For a complete and integrated example, see the `rust-example` crate included in this repo.

## C example usage

Here is an example C kernel:

```c

extern int threadIdxX(void);

void kernel(int *arr) {

    arr[threadIdxX()] = 123;

}

```

**Please note that all kernel functions should have a name starting with the word "kernel". Otherwise they won't be exported.**

To compile the C kernel to LLVM bitcode, run:

    clang -cc1 -O3 -triple=nvptx64-nvidia-cuda -target-cpu sm_86 -target-feature +ptx75 -emit-llvm-bc -o kernel.bc kernel.c

Now, run cutransform on the llvm bitcode

    cutransform/target/release/cutransform kernel.bc

Finally, compile the new bitcode to PTX:

    llc -O3 -mcpu=sm_86 -mattr=+ptx75 kernel.bc

Now you can also choose to assemble the PTX for your card:

    ptxas --allow-expensive-optimizations true -o kernel.cubin --gpu-name sm_89 kernel.s

Where you can again change `sm_89` to the compute capability of your card.

Compute capability 8.9 is for 40-series cards.

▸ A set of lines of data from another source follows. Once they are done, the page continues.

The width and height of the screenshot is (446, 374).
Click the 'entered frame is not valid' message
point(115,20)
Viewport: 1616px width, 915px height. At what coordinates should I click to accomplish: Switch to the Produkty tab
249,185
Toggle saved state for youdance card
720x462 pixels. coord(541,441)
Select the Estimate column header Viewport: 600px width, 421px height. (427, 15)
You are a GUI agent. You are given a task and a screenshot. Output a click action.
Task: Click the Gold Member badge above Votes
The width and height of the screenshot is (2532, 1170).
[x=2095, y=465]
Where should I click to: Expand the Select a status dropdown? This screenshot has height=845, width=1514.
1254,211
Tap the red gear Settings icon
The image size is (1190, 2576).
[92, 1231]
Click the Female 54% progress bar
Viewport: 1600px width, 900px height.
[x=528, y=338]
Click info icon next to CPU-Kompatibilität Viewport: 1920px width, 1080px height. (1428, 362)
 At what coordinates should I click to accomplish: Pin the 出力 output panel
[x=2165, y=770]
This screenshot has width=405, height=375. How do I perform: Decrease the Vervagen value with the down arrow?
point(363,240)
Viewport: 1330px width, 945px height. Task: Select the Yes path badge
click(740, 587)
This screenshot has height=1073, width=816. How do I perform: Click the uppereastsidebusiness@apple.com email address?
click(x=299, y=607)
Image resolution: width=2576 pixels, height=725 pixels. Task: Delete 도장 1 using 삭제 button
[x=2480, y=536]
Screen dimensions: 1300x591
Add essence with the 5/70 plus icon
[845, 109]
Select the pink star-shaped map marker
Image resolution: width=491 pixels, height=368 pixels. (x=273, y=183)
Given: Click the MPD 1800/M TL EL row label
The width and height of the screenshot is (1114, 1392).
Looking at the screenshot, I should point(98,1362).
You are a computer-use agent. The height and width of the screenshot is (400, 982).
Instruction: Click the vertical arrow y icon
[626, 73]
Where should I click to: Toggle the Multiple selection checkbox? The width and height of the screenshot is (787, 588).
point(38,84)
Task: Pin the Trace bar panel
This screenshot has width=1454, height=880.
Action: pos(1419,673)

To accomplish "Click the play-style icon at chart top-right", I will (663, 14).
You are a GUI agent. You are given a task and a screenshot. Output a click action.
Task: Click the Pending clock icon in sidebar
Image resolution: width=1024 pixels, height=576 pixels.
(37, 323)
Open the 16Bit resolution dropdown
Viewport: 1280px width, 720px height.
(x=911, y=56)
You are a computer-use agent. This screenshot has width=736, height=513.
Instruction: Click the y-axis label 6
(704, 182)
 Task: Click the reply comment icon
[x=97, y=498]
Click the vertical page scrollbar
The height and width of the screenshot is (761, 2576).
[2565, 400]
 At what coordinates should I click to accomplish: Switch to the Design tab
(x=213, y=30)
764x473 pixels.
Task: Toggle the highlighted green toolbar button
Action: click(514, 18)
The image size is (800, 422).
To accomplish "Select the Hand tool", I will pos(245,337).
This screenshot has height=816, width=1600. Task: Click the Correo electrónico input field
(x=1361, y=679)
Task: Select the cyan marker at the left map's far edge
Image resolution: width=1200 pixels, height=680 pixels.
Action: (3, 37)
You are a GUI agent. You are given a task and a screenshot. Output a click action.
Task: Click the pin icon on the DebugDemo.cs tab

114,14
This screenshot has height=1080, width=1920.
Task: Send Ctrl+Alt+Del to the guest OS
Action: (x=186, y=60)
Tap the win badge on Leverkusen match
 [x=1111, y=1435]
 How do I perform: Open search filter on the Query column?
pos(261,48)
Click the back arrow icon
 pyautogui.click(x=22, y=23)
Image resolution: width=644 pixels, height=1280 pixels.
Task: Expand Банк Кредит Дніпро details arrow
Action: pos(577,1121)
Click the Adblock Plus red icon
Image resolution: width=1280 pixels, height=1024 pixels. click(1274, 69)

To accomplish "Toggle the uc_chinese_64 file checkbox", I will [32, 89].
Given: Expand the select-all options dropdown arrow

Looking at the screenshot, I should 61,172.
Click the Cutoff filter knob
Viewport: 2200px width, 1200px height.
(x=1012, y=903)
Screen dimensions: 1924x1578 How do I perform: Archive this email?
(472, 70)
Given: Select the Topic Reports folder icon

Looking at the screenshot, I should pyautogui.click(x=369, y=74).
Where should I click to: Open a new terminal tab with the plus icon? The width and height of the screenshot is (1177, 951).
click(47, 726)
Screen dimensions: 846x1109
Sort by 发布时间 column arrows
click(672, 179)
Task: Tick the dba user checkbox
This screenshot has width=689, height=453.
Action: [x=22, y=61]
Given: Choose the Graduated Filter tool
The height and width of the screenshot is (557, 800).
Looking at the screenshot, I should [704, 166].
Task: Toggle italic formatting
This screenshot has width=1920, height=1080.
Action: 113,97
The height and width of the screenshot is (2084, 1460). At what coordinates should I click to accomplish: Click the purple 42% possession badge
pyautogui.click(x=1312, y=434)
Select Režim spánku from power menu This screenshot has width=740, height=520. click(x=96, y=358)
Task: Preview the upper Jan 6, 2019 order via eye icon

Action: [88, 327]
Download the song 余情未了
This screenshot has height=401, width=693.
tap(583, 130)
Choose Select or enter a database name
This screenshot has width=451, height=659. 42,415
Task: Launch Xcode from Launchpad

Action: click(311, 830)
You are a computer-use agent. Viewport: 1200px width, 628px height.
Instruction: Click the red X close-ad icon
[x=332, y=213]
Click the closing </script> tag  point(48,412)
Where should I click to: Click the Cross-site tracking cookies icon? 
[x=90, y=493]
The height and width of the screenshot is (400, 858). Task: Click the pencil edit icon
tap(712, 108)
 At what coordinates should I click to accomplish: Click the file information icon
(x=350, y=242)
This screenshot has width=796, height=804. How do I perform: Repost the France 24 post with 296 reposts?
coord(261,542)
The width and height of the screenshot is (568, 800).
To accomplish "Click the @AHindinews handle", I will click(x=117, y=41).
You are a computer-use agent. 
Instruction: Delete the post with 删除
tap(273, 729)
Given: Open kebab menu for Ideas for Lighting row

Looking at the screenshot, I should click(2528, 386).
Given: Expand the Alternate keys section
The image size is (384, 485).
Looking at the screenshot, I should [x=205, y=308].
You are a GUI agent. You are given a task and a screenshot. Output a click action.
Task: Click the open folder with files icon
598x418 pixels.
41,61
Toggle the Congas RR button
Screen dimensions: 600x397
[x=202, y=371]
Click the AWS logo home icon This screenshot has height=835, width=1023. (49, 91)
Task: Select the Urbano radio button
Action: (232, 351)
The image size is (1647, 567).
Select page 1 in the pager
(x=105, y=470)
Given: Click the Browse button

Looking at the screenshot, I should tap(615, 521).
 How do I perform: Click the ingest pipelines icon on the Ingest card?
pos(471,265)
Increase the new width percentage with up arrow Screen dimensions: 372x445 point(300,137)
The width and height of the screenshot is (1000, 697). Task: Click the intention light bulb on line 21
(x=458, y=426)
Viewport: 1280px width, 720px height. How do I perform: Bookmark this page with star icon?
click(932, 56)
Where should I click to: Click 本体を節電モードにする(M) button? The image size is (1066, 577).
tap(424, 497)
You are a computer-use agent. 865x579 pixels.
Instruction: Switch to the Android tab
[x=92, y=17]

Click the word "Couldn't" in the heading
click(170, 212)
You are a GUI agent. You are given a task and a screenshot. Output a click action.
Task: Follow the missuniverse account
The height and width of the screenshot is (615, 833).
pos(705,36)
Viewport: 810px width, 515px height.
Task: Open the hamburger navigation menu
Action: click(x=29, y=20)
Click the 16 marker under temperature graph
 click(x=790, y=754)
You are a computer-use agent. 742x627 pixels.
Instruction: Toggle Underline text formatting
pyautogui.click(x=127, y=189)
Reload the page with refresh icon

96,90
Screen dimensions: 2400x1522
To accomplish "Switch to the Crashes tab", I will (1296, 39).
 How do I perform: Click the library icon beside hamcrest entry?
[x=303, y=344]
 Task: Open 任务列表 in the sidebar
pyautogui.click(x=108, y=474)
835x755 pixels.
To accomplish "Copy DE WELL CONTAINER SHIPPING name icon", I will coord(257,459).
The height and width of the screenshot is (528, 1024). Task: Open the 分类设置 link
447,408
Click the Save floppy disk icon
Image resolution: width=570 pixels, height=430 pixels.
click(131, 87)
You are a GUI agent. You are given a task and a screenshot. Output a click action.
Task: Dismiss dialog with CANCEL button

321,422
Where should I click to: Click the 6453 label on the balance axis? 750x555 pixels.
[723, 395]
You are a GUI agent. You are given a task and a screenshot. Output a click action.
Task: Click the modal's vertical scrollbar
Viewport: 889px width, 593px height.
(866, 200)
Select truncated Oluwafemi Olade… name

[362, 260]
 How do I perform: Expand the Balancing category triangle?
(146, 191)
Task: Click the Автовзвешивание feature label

For a complete and integrated example, see the `c-example` folder included in this repo.

## Zig example usage

Here is an example Zig kernel:

```zig

extern fn threadIdxX() i32;

export fn kernel(arr: [*]u32) callconv(.C) void {

    arr[@intCast(usize, threadIdxX())] = 123;

}

// Override the default entrypoint

pub fn _start() callconv(.Naked) void {}

```

**Please note that all kernel functions should have a name starting with the word "kernel". Otherwise they won't be exported.**

To compile the Zig kernel to LLVM bitcode, run:

    zig build-obj -O ReleaseSmall -target nvptx64-cuda -mcpu sm_86+ptx75 -fno-emit-asm -femit-llvm-bc=kernel.bc kernel.zig

Now, run cutransform on the llvm bitcode

    cutransform/target/release/cutransform kernel.bc

Finally, compile the new bitcode to PTX:

    llc -O3 -mcpu=sm_86 -mattr=+ptx75 kernel.bc

Now you can also choose to assemble the PTX for your card:

    ptxas --allow-expensive-optimizations true -o kernel.cubin --gpu-name sm_89 kernel.s

Where you can again change `sm_89` to the compute capability of your card.

Compute capability 8.9 is for 40-series cards.

For a complete and integrated example, see the `zig-example` folder included in this repo.